• ASSIGNMENT:
I'd like every record given again exactly, please.

:::::

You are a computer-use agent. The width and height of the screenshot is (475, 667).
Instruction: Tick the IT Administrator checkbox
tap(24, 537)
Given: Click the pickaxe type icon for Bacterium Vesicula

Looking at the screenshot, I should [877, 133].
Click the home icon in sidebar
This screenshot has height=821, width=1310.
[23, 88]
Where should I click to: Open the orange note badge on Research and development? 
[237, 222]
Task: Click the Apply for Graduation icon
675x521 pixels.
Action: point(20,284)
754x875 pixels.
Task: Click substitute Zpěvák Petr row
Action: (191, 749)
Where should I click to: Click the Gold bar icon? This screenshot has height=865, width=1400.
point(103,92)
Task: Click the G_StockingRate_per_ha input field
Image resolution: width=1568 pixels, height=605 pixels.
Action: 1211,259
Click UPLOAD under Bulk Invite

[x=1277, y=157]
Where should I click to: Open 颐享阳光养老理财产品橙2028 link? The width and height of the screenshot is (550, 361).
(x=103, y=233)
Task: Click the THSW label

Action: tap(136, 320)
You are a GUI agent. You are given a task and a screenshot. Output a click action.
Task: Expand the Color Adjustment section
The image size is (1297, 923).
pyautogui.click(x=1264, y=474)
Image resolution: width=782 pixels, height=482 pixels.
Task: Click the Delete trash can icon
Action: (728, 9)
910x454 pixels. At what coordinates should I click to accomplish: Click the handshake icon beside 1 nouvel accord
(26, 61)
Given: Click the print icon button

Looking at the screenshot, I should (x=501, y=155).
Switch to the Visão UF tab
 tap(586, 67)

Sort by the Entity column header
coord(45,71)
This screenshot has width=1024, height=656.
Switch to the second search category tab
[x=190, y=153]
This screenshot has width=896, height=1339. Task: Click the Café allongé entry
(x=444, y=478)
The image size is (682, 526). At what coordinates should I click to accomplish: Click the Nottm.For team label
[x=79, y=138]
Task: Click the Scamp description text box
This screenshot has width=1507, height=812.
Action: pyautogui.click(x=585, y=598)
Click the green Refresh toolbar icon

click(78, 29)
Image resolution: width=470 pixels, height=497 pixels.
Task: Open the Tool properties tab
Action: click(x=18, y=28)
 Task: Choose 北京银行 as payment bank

:::::

• YOUR SOLUTION:
You are a computer-use agent. The width and height of the screenshot is (475, 667).
Instruction: Tick the IT Administrator checkbox
tap(24, 537)
Given: Click the pickaxe type icon for Bacterium Vesicula

Looking at the screenshot, I should [877, 133].
Click the home icon in sidebar
This screenshot has height=821, width=1310.
[23, 88]
Where should I click to: Open the orange note badge on Research and development? 
[237, 222]
Task: Click the Apply for Graduation icon
675x521 pixels.
Action: point(20,284)
754x875 pixels.
Task: Click substitute Zpěvák Petr row
Action: (191, 749)
Where should I click to: Click the Gold bar icon? This screenshot has height=865, width=1400.
point(103,92)
Task: Click the G_StockingRate_per_ha input field
Image resolution: width=1568 pixels, height=605 pixels.
Action: 1211,259
Click UPLOAD under Bulk Invite

[x=1277, y=157]
Where should I click to: Open 颐享阳光养老理财产品橙2028 link? The width and height of the screenshot is (550, 361).
(x=103, y=233)
Task: Click the THSW label

Action: tap(136, 320)
You are a GUI agent. You are given a task and a screenshot. Output a click action.
Task: Expand the Color Adjustment section
The image size is (1297, 923).
pyautogui.click(x=1264, y=474)
Image resolution: width=782 pixels, height=482 pixels.
Task: Click the Delete trash can icon
Action: (728, 9)
910x454 pixels. At what coordinates should I click to accomplish: Click the handshake icon beside 1 nouvel accord
(26, 61)
Given: Click the print icon button

Looking at the screenshot, I should (x=501, y=155).
Switch to the Visão UF tab
 tap(586, 67)

Sort by the Entity column header
coord(45,71)
This screenshot has width=1024, height=656.
Switch to the second search category tab
[x=190, y=153]
This screenshot has width=896, height=1339. Task: Click the Café allongé entry
(x=444, y=478)
The image size is (682, 526). At what coordinates should I click to accomplish: Click the Nottm.For team label
[x=79, y=138]
Task: Click the Scamp description text box
This screenshot has width=1507, height=812.
Action: pyautogui.click(x=585, y=598)
Click the green Refresh toolbar icon

click(78, 29)
Image resolution: width=470 pixels, height=497 pixels.
Task: Open the Tool properties tab
Action: click(x=18, y=28)
 Task: Choose 北京银行 as payment bank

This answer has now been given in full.